14.                   Il ressort de ce qui précède que le recours dirigé contre le permis de construire doit être partiellement admis et la décision attaquée réformée dans le sens qui précède. Les frais de la cause seront principalement supportés (à raison de ¾) par les recourantes qui n'obtiennent que partiellement gain de cause et par la constructrice pour le surplus (soit ¼; art. 49 LPA-VD). La constructrice et l'autorité intimée, qui obtiennent gain de cause sur l'essentiel et ont procédé par l'intermédiaire d'un mandataire professionnel, ont droit à une indemnité réduite (selon la même proportion que pour les frais) à titre de dépens, qui sera mise à la charge des recourantes (art. 55 LPA-VD).


 

Par ces motifs
la Cour de droit administratif et public
du Tribunal cantonal
arrête:

 

I.                       Les recours de C.________, d'D.________ et de E.________ sont irrecevables.

II.                      Le recours de F.________ est sans objet.

III.                    Les recours de A.________ et B.________ sont partiellement admis.

IV.                    La décision de la Municipalité de Pully du 22 octobre 2021 délivrant à F.________ un permis de construire sur les parcelles n°3036, 3047 et 3595 et levant les oppositions est réformée en ce sens que le permis de construire n'est pas délivré pour les villas n°7, 10 et 12; elle est confirmée pour le surplus et précisée en ce sens que le permis de construire est subordonné aux conditions prévues dans la décision de la Direction générale de l'environnement du 7 octobre 2022 s'agissant de la présence de l'ophioglosse.

V.                     La décision de la Direction générale de l'environnement du 28 octobre 2022 de constatant l'absence de forêt est confirmée.

VI.                    Un émolument de justice de 3'000 (trois mille) francs est mis à la charge de A.________ et B.________, solidairement entre elles.

VII.                  Un émolument de justice de 1'000 (mille) francs est mis à la charge de F.________.

VIII.                 A.________ et B.________, solidairement entre elles, verseront à la Commune de Pully une indemnité de 3'000 francs à titre de dépens.


 

IX.                    A.________ et B.________, solidairement entre elles, verseront à F.________ une indemnité de 3'000 francs à titre de dépens.

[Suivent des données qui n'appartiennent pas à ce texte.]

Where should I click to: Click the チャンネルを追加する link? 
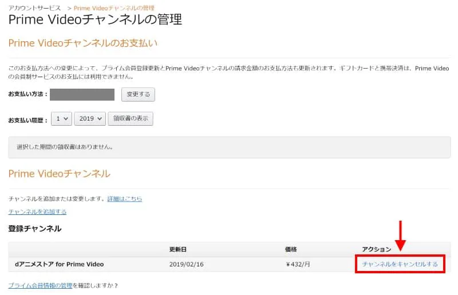coord(37,212)
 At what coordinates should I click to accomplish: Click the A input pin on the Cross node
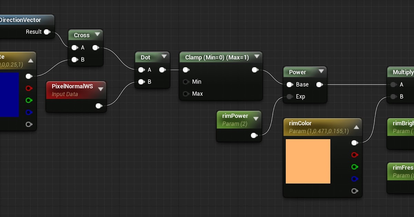click(74, 48)
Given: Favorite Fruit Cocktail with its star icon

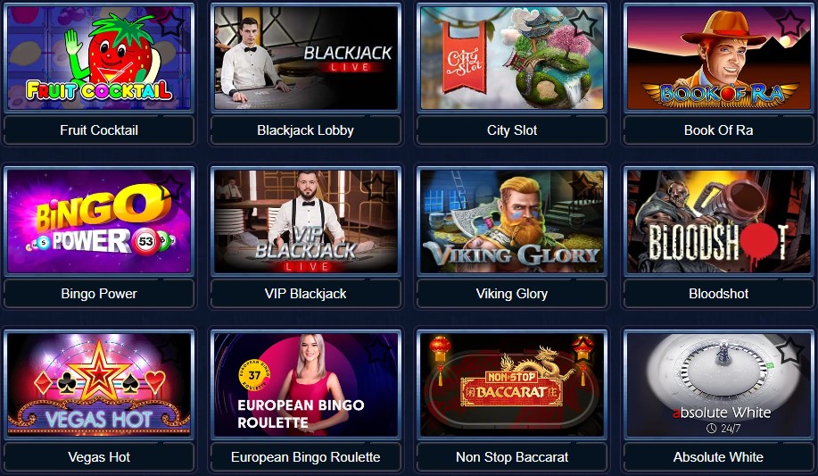Looking at the screenshot, I should [171, 23].
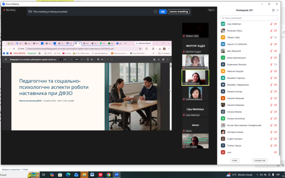Click muted mic icon next to Софія Попович

pos(271,139)
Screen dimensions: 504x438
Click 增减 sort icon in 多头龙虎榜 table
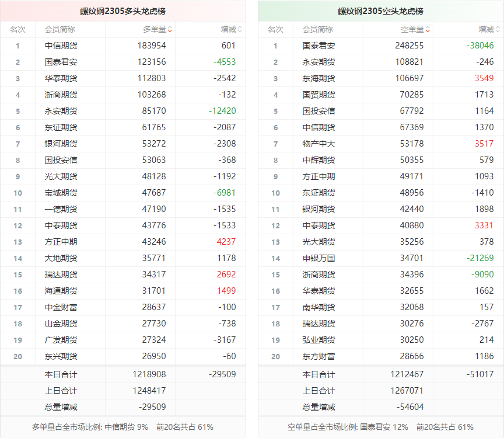[240, 29]
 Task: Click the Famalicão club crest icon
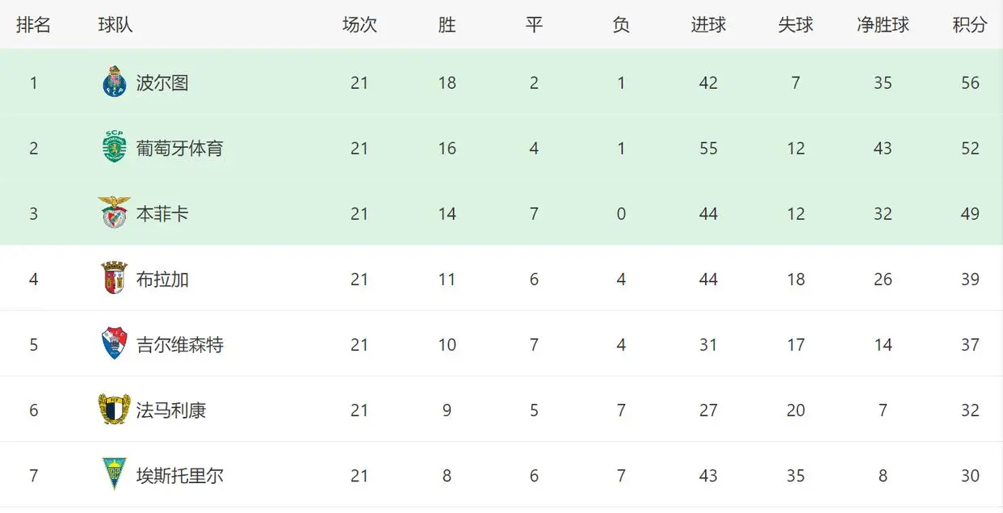(x=115, y=410)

Lausanne, le 11 septembre 2023

 

Le président:                                                                                            Le greffier:


                                                                                                                 

Le présent arrêt est communiqué aux destinataires de l'avis d'envoi ci-joint ainsi qu’à l’Office fédéral de l'environnement (OFEV).

Il peut faire l'objet, dans les trente jours suivant sa notification, d'un recours au Tribunal fédéral (Tribunal fédéral suisse, 1000 Lausanne 14). Le recours en matière de droit public s'exerce aux conditions des articles 82 ss de la loi du 17 juin 2005 sur le Tribunal fédéral (LTF - RS 173.110), le recours constitutionnel subsidiaire à celles des articles 113 ss LTF. Le mémoire de recours doit être rédigé dans une langue officielle, indiquer les conclusions, les motifs et les moyens de preuve, et être signé. Les motifs doivent exposer succinctement en quoi l’acte attaqué viole le droit. Les pièces invoquées comme moyens de preuve doivent être jointes au mémoire, pour autant qu’elles soient en mains de la partie; il en va de même de la décision attaquée.